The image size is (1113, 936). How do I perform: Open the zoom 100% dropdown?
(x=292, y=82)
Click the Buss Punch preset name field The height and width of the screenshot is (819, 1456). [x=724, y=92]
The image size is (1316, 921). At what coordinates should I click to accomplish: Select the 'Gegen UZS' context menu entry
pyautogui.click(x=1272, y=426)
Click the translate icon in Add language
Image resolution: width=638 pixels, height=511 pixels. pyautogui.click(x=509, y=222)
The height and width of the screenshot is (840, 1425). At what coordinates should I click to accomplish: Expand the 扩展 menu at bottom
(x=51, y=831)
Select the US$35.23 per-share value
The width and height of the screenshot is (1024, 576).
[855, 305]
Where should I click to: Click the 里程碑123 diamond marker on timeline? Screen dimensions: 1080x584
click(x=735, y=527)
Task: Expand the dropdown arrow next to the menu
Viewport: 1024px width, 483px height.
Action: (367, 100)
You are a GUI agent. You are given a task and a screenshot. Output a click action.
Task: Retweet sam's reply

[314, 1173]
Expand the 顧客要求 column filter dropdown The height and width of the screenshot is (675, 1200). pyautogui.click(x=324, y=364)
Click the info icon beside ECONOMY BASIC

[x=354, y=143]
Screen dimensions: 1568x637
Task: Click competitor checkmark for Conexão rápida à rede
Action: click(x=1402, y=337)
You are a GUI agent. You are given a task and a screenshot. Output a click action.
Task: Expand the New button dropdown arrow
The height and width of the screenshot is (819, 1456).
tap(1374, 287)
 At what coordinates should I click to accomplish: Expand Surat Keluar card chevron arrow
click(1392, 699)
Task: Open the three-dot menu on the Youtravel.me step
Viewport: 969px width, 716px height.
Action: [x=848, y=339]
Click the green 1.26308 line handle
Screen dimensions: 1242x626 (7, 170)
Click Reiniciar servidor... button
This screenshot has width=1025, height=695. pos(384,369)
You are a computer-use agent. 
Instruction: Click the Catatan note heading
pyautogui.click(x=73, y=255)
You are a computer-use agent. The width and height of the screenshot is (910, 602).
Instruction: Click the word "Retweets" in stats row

• • •

» **AIM**
Reproduce the records above verbatim, every line in its original order.

» **TASK OUTPUT**
The image size is (1113, 936). How do I perform: Open the zoom 100% dropdown?
(x=292, y=82)
Click the Buss Punch preset name field The height and width of the screenshot is (819, 1456). [x=724, y=92]
The image size is (1316, 921). At what coordinates should I click to accomplish: Select the 'Gegen UZS' context menu entry
pyautogui.click(x=1272, y=426)
Click the translate icon in Add language
Image resolution: width=638 pixels, height=511 pixels. pyautogui.click(x=509, y=222)
The height and width of the screenshot is (840, 1425). At what coordinates should I click to accomplish: Expand the 扩展 menu at bottom
(x=51, y=831)
Select the US$35.23 per-share value
The width and height of the screenshot is (1024, 576).
[855, 305]
Where should I click to: Click the 里程碑123 diamond marker on timeline? Screen dimensions: 1080x584
click(x=735, y=527)
Task: Expand the dropdown arrow next to the menu
Viewport: 1024px width, 483px height.
Action: (367, 100)
You are a GUI agent. You are given a task and a screenshot. Output a click action.
Task: Retweet sam's reply

[314, 1173]
Expand the 顧客要求 column filter dropdown The height and width of the screenshot is (675, 1200). pyautogui.click(x=324, y=364)
Click the info icon beside ECONOMY BASIC

[x=354, y=143]
Screen dimensions: 1568x637
Task: Click competitor checkmark for Conexão rápida à rede
Action: click(x=1402, y=337)
You are a GUI agent. You are given a task and a screenshot. Output a click action.
Task: Expand the New button dropdown arrow
The height and width of the screenshot is (819, 1456).
tap(1374, 287)
 At what coordinates should I click to accomplish: Expand Surat Keluar card chevron arrow
click(1392, 699)
Task: Open the three-dot menu on the Youtravel.me step
Viewport: 969px width, 716px height.
Action: [x=848, y=339]
Click the green 1.26308 line handle
Screen dimensions: 1242x626 (7, 170)
Click Reiniciar servidor... button
This screenshot has width=1025, height=695. pos(384,369)
You are a computer-use agent. 
Instruction: Click the Catatan note heading
pyautogui.click(x=73, y=255)
You are a computer-use agent. The width and height of the screenshot is (910, 602).
Instruction: Click the word "Retweets" in stats row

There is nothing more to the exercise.